INFORMATION GIVEN –
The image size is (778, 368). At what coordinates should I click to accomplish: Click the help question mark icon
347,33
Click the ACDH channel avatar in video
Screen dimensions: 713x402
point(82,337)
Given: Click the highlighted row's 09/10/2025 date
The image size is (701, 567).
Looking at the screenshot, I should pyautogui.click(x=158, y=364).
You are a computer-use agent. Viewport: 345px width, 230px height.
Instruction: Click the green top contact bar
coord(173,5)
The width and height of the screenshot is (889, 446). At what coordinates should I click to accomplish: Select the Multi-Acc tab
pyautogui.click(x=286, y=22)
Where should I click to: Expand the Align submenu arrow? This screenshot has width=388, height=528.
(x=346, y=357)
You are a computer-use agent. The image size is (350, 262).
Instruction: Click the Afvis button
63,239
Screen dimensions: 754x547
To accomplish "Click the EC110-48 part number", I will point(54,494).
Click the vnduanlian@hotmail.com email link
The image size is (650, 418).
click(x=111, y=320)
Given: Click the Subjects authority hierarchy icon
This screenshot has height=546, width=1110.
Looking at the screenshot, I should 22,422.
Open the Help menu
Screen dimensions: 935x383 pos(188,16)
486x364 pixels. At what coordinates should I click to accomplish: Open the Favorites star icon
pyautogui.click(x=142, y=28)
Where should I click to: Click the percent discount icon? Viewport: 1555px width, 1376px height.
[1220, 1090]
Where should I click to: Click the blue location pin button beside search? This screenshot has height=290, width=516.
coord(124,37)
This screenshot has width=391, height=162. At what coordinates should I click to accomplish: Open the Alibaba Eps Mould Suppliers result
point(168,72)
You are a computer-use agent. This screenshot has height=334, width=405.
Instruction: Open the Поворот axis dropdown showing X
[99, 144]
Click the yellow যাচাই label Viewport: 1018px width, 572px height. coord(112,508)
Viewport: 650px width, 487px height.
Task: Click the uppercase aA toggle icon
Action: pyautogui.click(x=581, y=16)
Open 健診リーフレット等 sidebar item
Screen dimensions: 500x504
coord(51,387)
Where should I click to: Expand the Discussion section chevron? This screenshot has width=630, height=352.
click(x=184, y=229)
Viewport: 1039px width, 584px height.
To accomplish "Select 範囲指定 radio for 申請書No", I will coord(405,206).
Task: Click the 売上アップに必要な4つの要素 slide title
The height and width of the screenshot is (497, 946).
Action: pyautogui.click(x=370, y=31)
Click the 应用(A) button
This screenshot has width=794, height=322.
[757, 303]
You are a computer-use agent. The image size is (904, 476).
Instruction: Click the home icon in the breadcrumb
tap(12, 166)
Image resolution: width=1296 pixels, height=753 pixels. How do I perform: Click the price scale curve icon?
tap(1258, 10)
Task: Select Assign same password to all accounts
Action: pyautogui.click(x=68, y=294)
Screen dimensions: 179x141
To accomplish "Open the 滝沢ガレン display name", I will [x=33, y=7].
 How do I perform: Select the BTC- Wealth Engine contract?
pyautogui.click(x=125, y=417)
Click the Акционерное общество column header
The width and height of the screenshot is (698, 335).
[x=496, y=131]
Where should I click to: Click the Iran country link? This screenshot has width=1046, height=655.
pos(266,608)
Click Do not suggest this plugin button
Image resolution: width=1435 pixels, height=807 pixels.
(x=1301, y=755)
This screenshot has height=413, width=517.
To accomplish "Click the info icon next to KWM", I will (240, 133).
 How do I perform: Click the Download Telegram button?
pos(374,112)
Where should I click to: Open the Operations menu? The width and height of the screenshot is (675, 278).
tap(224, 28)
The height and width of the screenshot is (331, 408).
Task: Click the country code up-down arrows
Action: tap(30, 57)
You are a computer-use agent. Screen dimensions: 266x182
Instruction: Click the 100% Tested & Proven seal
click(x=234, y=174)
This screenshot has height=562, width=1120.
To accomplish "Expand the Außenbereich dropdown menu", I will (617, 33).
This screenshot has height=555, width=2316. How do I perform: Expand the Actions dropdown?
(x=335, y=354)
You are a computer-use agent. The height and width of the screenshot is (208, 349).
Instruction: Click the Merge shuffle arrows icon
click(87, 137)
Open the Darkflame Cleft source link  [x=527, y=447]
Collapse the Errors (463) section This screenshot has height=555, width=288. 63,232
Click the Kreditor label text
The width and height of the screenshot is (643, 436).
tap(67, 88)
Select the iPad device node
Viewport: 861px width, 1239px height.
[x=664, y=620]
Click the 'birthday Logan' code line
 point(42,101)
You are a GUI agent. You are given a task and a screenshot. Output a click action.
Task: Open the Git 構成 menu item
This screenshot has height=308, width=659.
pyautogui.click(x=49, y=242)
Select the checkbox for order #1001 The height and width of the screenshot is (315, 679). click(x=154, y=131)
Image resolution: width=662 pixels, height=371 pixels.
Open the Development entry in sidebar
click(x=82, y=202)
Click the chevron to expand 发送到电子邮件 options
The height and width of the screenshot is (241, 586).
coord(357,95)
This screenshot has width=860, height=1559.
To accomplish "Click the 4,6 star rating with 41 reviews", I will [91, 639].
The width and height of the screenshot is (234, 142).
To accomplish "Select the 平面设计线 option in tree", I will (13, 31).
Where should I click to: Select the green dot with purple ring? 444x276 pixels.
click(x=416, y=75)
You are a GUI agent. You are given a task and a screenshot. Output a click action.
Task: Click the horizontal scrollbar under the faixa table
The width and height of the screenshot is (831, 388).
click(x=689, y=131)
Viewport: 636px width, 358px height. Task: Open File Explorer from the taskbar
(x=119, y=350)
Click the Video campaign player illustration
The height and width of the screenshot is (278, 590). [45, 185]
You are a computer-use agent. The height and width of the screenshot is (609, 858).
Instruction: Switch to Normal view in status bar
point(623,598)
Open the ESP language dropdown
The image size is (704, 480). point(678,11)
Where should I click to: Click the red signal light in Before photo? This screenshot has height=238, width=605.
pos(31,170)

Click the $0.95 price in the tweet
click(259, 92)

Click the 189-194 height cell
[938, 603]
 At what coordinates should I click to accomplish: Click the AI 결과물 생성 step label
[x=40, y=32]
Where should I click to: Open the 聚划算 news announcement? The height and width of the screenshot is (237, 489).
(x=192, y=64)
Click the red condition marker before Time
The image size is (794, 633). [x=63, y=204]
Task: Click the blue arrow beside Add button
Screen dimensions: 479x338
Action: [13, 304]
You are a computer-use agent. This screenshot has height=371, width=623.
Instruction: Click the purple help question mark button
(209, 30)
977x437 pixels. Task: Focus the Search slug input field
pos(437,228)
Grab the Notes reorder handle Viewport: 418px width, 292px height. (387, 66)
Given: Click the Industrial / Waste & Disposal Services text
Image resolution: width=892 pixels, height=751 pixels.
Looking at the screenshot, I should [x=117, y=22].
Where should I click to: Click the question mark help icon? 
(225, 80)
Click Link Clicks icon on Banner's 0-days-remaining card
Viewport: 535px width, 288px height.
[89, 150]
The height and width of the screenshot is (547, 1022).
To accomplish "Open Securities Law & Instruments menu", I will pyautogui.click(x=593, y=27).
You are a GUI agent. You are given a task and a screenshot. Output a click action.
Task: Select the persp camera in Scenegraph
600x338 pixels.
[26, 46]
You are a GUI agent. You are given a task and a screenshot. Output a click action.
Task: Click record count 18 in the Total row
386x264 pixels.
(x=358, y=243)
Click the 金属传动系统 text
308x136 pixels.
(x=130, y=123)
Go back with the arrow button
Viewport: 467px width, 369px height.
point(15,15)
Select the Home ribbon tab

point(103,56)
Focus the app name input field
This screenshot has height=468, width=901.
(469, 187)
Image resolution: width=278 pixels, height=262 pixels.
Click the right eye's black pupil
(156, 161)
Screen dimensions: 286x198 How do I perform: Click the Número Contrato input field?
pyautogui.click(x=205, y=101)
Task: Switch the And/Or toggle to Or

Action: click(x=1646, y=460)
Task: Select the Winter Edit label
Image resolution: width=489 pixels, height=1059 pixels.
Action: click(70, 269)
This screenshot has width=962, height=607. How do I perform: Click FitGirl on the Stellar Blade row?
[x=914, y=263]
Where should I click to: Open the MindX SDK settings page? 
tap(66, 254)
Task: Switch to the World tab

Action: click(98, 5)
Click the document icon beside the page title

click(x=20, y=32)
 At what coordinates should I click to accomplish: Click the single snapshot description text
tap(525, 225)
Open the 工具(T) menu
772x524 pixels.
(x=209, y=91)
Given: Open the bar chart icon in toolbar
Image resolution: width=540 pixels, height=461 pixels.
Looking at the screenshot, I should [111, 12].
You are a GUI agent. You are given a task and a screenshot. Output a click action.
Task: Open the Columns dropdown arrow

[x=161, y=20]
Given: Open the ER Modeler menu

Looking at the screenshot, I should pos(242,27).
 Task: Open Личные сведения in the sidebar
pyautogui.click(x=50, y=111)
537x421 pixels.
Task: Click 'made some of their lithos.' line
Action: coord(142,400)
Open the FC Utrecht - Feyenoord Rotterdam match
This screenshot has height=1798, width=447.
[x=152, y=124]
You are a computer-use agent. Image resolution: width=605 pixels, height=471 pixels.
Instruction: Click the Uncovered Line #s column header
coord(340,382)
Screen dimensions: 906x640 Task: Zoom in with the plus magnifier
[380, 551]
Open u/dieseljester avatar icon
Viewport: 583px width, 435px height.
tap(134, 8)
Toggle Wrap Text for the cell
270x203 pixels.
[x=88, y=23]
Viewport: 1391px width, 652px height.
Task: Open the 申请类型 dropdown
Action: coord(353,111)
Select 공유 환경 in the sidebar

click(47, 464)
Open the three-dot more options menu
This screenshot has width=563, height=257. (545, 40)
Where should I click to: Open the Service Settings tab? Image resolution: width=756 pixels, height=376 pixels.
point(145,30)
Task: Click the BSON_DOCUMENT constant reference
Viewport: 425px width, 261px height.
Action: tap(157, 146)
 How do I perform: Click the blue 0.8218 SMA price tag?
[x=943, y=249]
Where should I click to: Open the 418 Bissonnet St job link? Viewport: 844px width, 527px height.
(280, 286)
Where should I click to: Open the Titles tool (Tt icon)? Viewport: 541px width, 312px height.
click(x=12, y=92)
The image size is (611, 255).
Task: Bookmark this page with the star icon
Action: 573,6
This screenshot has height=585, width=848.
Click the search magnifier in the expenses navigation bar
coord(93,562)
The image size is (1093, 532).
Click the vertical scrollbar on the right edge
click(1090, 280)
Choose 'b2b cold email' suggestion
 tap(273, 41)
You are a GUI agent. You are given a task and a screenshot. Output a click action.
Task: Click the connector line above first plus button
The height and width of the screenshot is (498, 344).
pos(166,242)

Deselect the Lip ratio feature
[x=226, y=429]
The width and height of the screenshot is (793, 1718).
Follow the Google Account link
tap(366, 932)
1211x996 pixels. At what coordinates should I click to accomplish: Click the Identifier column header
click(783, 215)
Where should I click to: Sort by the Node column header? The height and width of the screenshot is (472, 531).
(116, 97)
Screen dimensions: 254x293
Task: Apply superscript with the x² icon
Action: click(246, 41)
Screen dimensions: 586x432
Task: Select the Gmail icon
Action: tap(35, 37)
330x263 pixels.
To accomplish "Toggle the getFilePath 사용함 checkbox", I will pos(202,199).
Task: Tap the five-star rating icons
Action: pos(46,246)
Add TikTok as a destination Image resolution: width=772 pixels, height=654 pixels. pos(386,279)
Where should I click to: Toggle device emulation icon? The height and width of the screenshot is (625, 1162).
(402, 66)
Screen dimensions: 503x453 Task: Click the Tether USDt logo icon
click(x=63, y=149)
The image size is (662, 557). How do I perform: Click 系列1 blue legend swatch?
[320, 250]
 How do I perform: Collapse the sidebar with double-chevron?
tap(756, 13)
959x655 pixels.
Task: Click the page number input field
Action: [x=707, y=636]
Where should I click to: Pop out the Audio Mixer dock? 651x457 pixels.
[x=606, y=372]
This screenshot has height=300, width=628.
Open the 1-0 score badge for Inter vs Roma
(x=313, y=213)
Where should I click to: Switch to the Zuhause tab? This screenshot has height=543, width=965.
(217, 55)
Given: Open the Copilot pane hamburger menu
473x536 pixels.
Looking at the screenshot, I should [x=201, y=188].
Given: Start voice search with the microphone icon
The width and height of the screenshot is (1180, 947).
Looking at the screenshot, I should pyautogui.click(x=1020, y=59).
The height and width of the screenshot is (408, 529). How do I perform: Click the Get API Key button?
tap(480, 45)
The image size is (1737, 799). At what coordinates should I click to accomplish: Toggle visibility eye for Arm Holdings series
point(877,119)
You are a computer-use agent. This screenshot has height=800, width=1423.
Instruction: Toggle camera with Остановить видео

WORK INSTRUCTIONS –
The lines holding the string "camera" are what is needed from the material above.

WRITTEN RESPONSE –
Task: Select the persp camera in Scenegraph
Instruction: Toggle camera with Остановить видео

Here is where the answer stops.